• TASK DESCRIPTION:
Format the lines from the one containing "Viewport: 1456px width, 819px height." through the one containing "Action: (x=243, y=717)" as a JSON list of strings, with one string per line and no blank lines. Omit the pictures.

• RECORDS FOR THE EXERCISE:
═══

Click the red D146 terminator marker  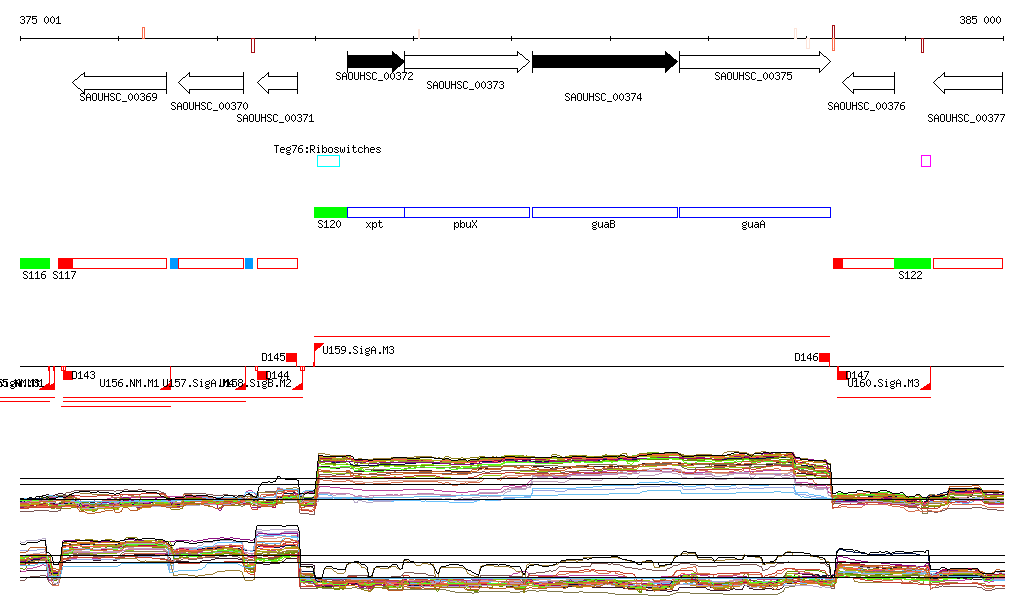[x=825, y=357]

═══

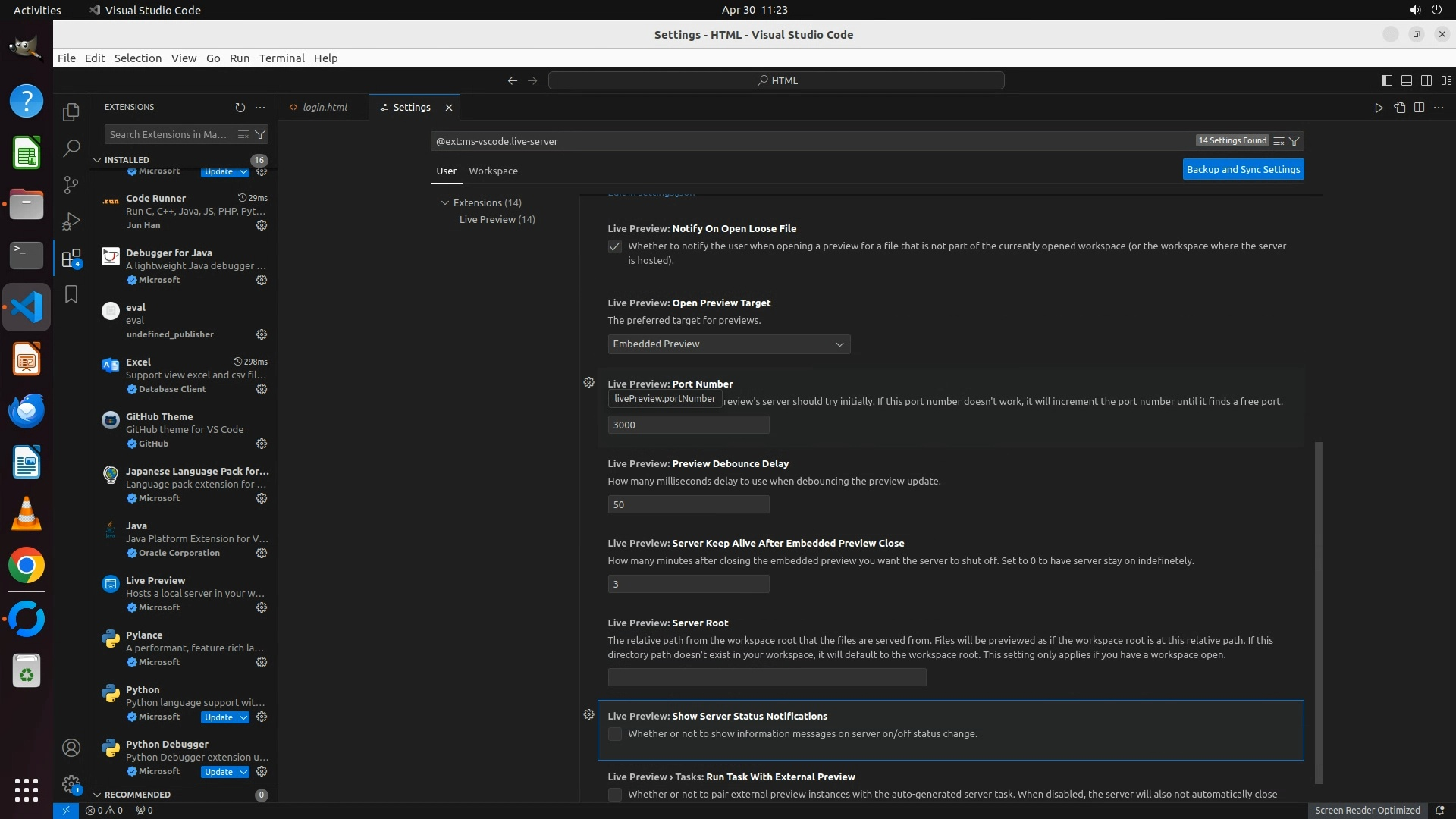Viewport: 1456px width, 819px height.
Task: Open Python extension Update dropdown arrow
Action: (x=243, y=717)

═══

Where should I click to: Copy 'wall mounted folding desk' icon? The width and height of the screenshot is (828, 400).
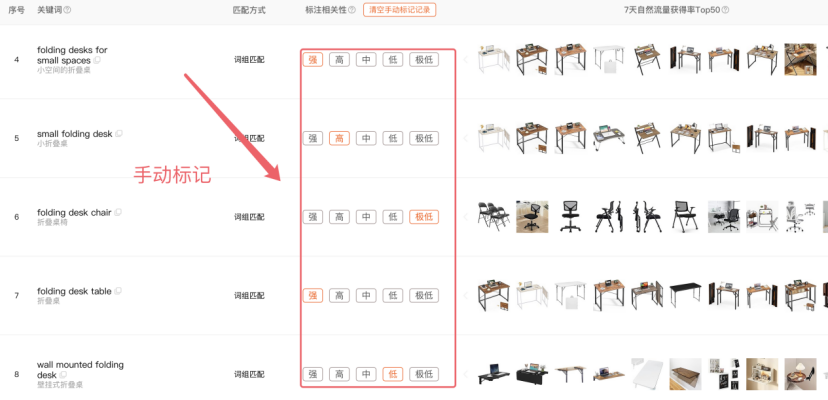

═══

• WORKED ANSWER:
[
  "Viewport: 1456px width, 819px height.",
  "Task: Open Python extension Update dropdown arrow",
  "Action: (x=243, y=717)"
]